How to Build a Custom Chatbot Using Qwen-2.5 and LangChain

March 18, 2025

0 Views 0

SaveSavedRemoved 0

In today’s digital world, businesses and individuals aim to provide instant and accurate answers to website visitors. With increased demand for seamless communication, AI-driven chatbots have become a crucial tool for user interaction and offering useful information in a split second. Chatbots can search, comprehend, and utilize website data efficiently, making customers satisfied and enhancing the customer experience for companies. In this article, we will explain how to build a chatbot that fetches information from a website, processes it efficiently, and engages in meaningful conversations with the assistance of Qwen-2.5, LangChain, and FAISS. we will learn the main components and integration process.

Learning Objectives

Understand the importance of AI-powered chatbots for businesses.
Learn how to extract and process website data for chatbot use.
Gain insights into using FAISS for efficient text retrieval.
Explore the role of Hugging Face embeddings in chatbot intelligence.
Discover how to integrate Qwen-2.5-32b for generating responses.
Build an interactive chatbot interface using Streamlit.

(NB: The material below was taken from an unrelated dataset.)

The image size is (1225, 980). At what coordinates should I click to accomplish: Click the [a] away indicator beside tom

This article was published as a part of the Data Science Blogathon.

Why Use a Website Chatbot?

Many businesses struggle with handling large volumes of customer queries efficiently. Traditional customer support teams often face delays, leading to frustrated users and increased operational costs. Moreover, hiring and training support agents can be expensive, making it difficult for companies to scale effectively.

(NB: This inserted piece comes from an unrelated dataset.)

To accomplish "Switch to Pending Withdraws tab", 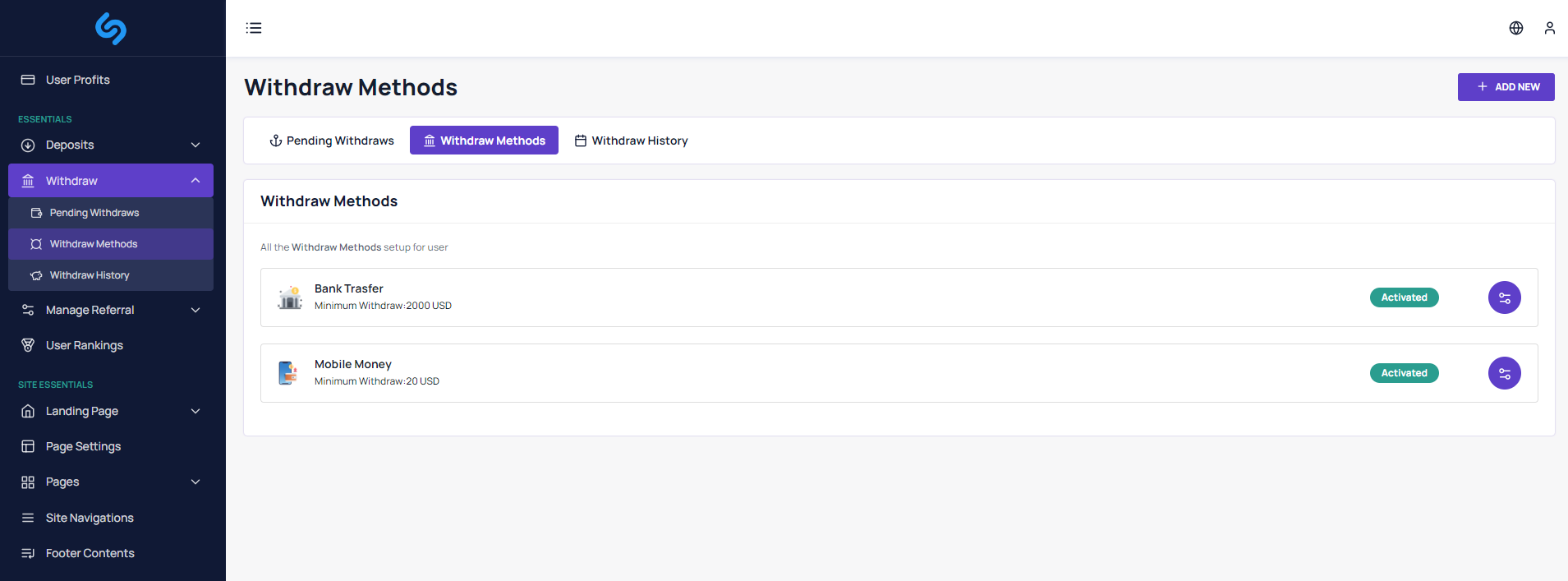I will (332, 141).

A chatbot helps by offering instant and automated responses to user questions without needing a human. Businesses are able to cut support costs considerably, increase customer interaction, and provide users with instant answers to their questions. AI-based chatbots are capable of handling large volumes of data, determining the right information in a matter of seconds, and reacting correctly based on the context, making them very beneficial for businesses nowadays.

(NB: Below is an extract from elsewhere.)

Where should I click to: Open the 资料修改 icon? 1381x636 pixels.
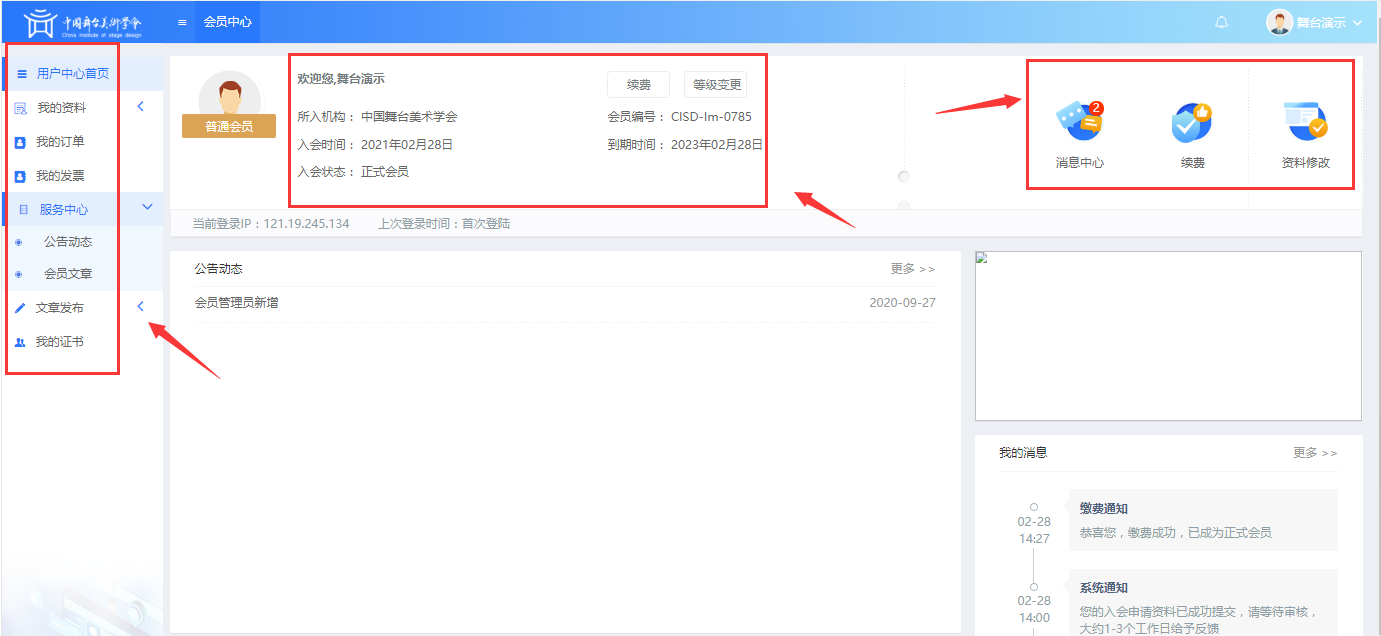coord(1305,122)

Website chatbots are mostly used in E-learning platforms, E-commerce websites, customer support platforms, and news websites.

Also Read: Building a Writing Assistant with LangChain and Qwen-2.5-32B

Key Components of the Chatbot

Unstructured URL Loader: Extracts content from the website.
Text Splitter: Breaks down large documents into manageable chunks.
FAISS (Facebook AI Similarity Search): Stores and retrieves document embeddings efficiently.
Qwen-2.5-32b: A powerful language model that understands queries and generates responses.
Streamlit: A framework to create an interactive chatbot interface.

How Does This Chatbot Work?

Here’s a flowchart explaining the working of our chatbot.

Building a Custom Chatbot Using Qwen-2.5-32b and LangChain

Now let’s see how to build a custom website chatbot using Qwen-2.5-32b, LangChain, and FAISS.

Step 1: Setting Up the Foundation

Let’s begin by setting up the prerequisites.

1. Environment Setup

# Create a Environment
python -m venv env

# Activate it on Windows
.\env\Scripts\activate

# Activate in MacOS/Linux
source env/bin/activate

2. Install the Requirements.txt

pip install -r https://raw.githubusercontent.com/Gouravlohar/Chatbot/refs/heads/main/requirements.txt

3. API Key Setup

Paste the API key in .env file.

API_KEY="Your API KEY PASTE HERE"

Now let’s get into the actual coding part.

Step 2: Handling Windows Event Loop (For Compatibility)

import sys
import asyncio

if sys.platform.startswith("win"):
    asyncio.set_event_loop_policy(asyncio.WindowsSelectorEventLoopPolicy())

Ensures compatibility with Windows by setting the correct event loop policy for asyncio, as Windows uses a different default event loop.

Step 3: Importing Required Libraries

import streamlit as st
import os
from dotenv import load_dotenv

Streamlit is used to create the chatbot UI.
os is used to set environment variables.
dotenv helps load API keys from a .env file.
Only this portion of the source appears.